I am really trying to understand how to modify a few things that are being done by the broctl scripts. I get my desired results when running bro by itself, but need to see exactly how broctl is making changes. I was able to make some of the changes in the template scripts that are used when broctl is installed, but there are some things I still seem to be missing.

Thanks,

Will

I saw some posts about potentially having a 'read' command, but it doesn't
appear to be implemented yet.

No, it's not yet, but that would indeed be a good thing to have. I
don't think we have a tracker ticket for that yet iirc, would you mind
filing one at http://tracker.icir.org, describing what you'd like to
see (and if you're up for it, perhaps even summarizing the earlier
discussion?)

(Note the tracker is currenlty reporting some errors while we are
moving things to a new server; filing tickets is however working).

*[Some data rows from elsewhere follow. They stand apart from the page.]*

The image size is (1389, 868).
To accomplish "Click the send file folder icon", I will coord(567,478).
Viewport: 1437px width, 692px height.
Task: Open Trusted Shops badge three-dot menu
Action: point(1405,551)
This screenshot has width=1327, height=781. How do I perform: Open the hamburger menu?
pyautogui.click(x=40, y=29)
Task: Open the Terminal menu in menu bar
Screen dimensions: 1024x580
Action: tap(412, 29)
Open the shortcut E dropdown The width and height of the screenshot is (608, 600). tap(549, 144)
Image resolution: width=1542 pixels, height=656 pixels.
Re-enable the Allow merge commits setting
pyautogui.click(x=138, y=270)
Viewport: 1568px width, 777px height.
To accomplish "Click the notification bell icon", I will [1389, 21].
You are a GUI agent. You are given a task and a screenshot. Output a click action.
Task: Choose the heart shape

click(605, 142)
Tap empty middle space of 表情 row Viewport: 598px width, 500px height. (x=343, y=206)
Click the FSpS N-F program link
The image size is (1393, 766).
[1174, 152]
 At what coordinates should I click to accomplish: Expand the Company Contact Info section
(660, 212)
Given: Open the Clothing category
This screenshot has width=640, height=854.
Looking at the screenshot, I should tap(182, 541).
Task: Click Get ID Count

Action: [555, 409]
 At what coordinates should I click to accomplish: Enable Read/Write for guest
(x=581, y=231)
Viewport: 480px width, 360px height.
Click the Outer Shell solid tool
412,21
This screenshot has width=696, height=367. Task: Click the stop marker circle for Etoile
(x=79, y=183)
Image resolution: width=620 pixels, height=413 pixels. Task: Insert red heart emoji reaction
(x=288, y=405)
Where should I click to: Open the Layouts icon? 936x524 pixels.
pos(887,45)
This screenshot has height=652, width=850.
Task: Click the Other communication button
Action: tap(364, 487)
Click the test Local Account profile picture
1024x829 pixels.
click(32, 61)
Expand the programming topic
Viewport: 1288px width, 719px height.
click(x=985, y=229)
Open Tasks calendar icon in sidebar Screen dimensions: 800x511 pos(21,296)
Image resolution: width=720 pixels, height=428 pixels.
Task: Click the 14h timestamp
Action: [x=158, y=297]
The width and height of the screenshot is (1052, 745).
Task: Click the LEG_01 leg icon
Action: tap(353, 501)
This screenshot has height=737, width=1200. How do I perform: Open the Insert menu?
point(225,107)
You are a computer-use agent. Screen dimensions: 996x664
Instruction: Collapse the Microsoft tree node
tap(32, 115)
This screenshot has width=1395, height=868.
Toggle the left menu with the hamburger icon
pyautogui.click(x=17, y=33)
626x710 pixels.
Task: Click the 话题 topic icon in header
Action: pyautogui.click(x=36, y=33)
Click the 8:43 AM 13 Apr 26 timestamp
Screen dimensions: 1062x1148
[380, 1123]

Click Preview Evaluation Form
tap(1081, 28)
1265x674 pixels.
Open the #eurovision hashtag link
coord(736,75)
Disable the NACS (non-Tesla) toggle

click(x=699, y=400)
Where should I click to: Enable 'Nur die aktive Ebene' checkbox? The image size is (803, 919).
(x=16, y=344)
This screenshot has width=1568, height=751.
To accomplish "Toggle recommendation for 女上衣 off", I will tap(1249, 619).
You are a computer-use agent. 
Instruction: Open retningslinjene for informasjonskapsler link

I am really trying to understand how to modify a few things that are being
done by the broctl scripts.

Likewise, can you describe in a bit more detail what you'd like to
do/see? We are planing to add a plugin interface to BroCtl, hopefully
in time for the next release, that will allow to have custom code
executed before/after any of the commands is run. We have a ticket for
that: http://tracker.icir.org/bro/ticket/370. Feel free to add more
thoughts to it. (The link to the proposal mentioned in the ticket is
currently not public, again because we're working on the
infrastructure; but here's a copy:
Bro Control Plugin Interface)

Robin

This is actually currently partially implemented in a branch. The problem with it is that it brings up a lot of questions about how it should work and how things should be handled from within BroControl. What I would personally like to see (but probably won't happen initially) is clustered tracefile processing.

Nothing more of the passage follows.